The IR is a Scala 3 ADT (sealed abstract classes + final case classes) extracted from Isabelle by Code_Target_Scala. The source-of-truth definitions live in proofs/isabelle/SpecRest/IR.thy and are extracted to modules/ir/src/main/scala/specrest/ir/generated/SpecRestGenerated.scala on every isabelle build SpecRest. Two levels:

expr_full is the full input language (27 constructors: BoolLitF, IntLitF, IdentifierF, BinaryOpF(op: bin_op_full, l, r, span), UnaryOpF, QuantifierF, WithF, LambdaF, MapLiteralF, SetComprehensionF, and so on). This is what the parser emits and what every consumer module reads.

expr is the verified subset (23 constructors, dropping MapLiteral, Lambda, Constructor, SomeWrap, SetComprehension, Matches, SeqLiteral, With, MapType, RelationType, and UPower). The translator-soundness theorem is stated against this shape.

lower :: expr_full => expr option is the projection from input to verified subset, proven sound by lower_soundness in Soundness.thy.

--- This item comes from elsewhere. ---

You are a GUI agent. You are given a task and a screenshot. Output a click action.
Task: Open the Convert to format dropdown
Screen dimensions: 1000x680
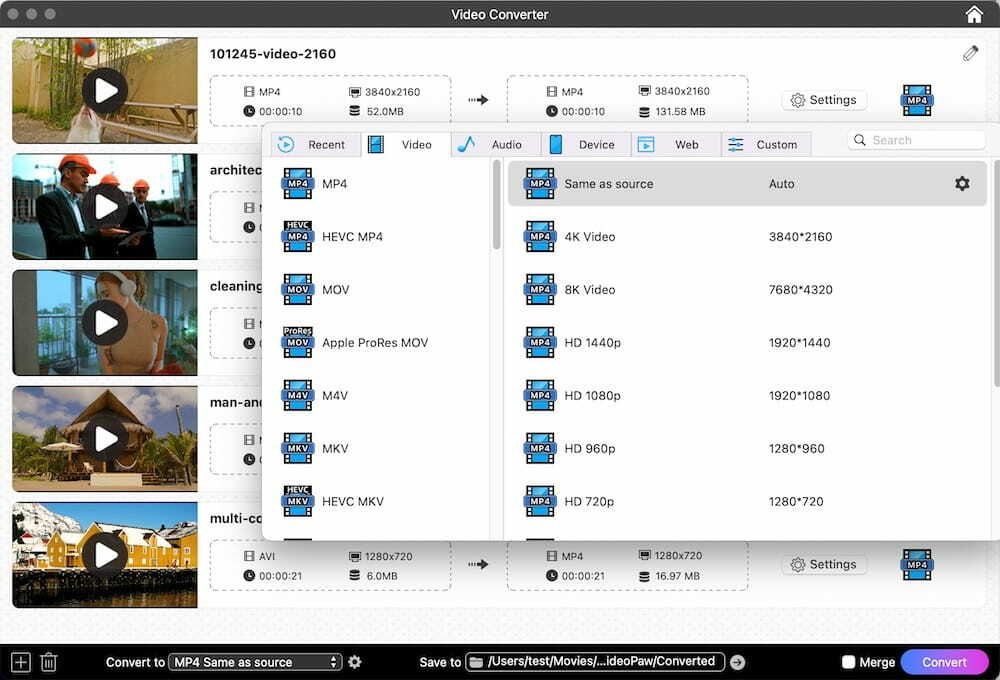(x=255, y=662)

The top-level service_ir_full plus 18 sub-records (entity_decl_full, field_decl_full, operation_decl_full, invariant_decl_full, function_decl_full, predicate_decl_full, transition_decl_full, conventions_decl_full, state_decl_full, ...) carry the surrounding declaration shape. Extracted Scala fields are positional letters (a, b, c, ...) since the extractor doesn't preserve English names; the conceptual mapping (e.g. ServiceIRFull.a is the service name, .c the entity list, .g the operation list, .i the invariants) is spelled out in IR.thy.

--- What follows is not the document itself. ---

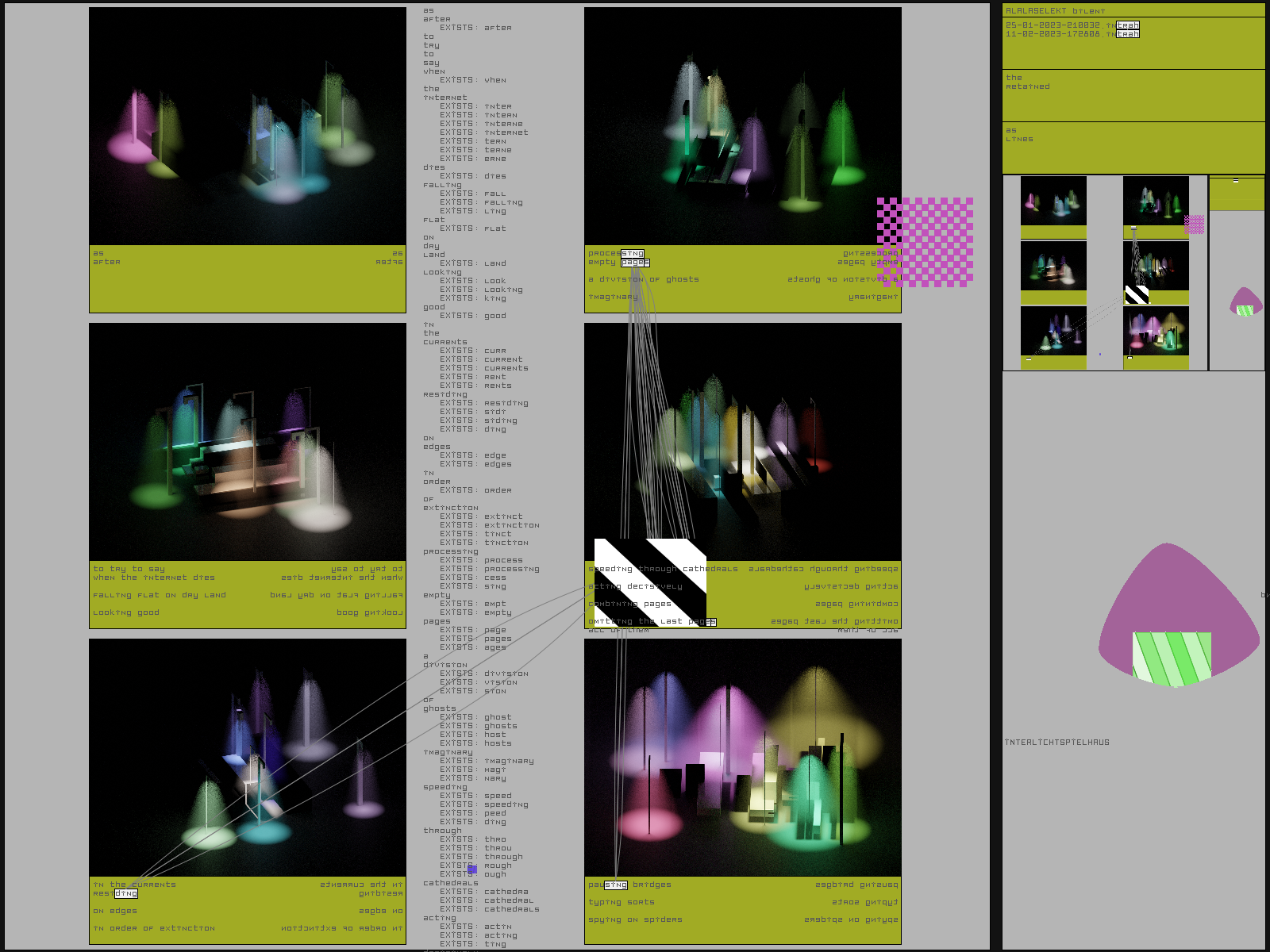Click the minimap thumbnail of bottom-right render

pyautogui.click(x=1156, y=331)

The same IR feeds the verifier (Z3 + Alloy translators), the convention engine, the codegen, and the testgen. The translator's correctness is mechanically validated by the universal soundness theorem in proofs/isabelle/SpecRest/Soundness.thy. IR canonicalization shipped in #202.

Project layout

modules/

ir/IR ADT (Isabelle-extracted SpecRestGenerated.scala), circe Serialize, PrettyPrint, VerifyError

parser/ANTLR4 grammar, Parse, Builder, Preamble injection

lint/Structural lints L01-L06

convention/M1-M10 classifier, naming, path, schema, validate

profile/Deployment profiles, type mapping, annotation

verify/Z3 + Alloy translators, backends, Consistency, Diagnostic, Narration

codegen/Engine (handlebars.java), Emit, OpenAPI, Alembic

testgen/Backend seam (ExprBackend/StrategyBackend/HarnessTemplates), Strategies, Stateful/Structural/Behavioral + Ts*/Go* emitters

synth/LLM integration, PromptBuilder, DiffChecker, DafnyVerifier, CegisLoop, Cache, Tracker

cli/decline-effect CommandIOApp: check / inspect / verify / compile / synth try / synth verify

bench/JMH benchmarks (ParallelVerifyBench, parallel verify CSV golden)

proofs/

isabelle/Isabelle/HOL session: IR, Semantics, Smt, Translate, Soundness, Codegen

Each module is a separate sbt subproject with test isolation; sbt <module>/test runs one module's tests. Every public entry point in verify/ returns IO[Either[VerifyError, _]].

Effect system layer

Every IO-returning stage (parse, IR build, Z3/Alloy translation, backend check, top-level Consistency.runConsistencyChecks) composes via IO.flatMap, and the whole pipeline is one fiber tree rooted at CommandIOApp.main. Backends are acquired as Resource[IO, _] so finalizers run on success, failure, and cancellation alike. The --parallel flag maps to parTraverseN(n); --timeout is enforced natively inside each backend (Z3's timeout solver param; Alloy's Future.get(timeout, ...)). See Concurrency and Cancellation for the full model, JMH numbers, and the cancellation contract.

CI surface

Ten workflows live under .github/workflows/:

Workflow	What it gates
`ci.yml`	full `sbt test` matrix + cvc5 cross-check on a curated subset
`isabelle-build.yml`	`isabelle build SpecRest`: universal soundness theorem + extracted Scala drift gate
`mutation-testing.yml`	`mutmut` against the generated Python services for selected fixtures
`bench.yml`	JMH parallel-verify regression vs. golden CSV
`native.yml`	GraalVM native-image build smoke
`docs.yml`	Fumadocs production build + link check
`quality.yml`	scalafmt, scalafix, wartremover, coverage floor
`dependency-submission.yml` / `branch-name.yml` / `lint-workflows.yml`	repo hygiene

Roadmap status

For the project-level phase ledger, the per-program milestone history (M_CE.* / M_L.* / M5.* / M6.*), the verifier capability inventory, and the closed-not-planned decisions, see Roadmap. Architecture stays scoped to system design.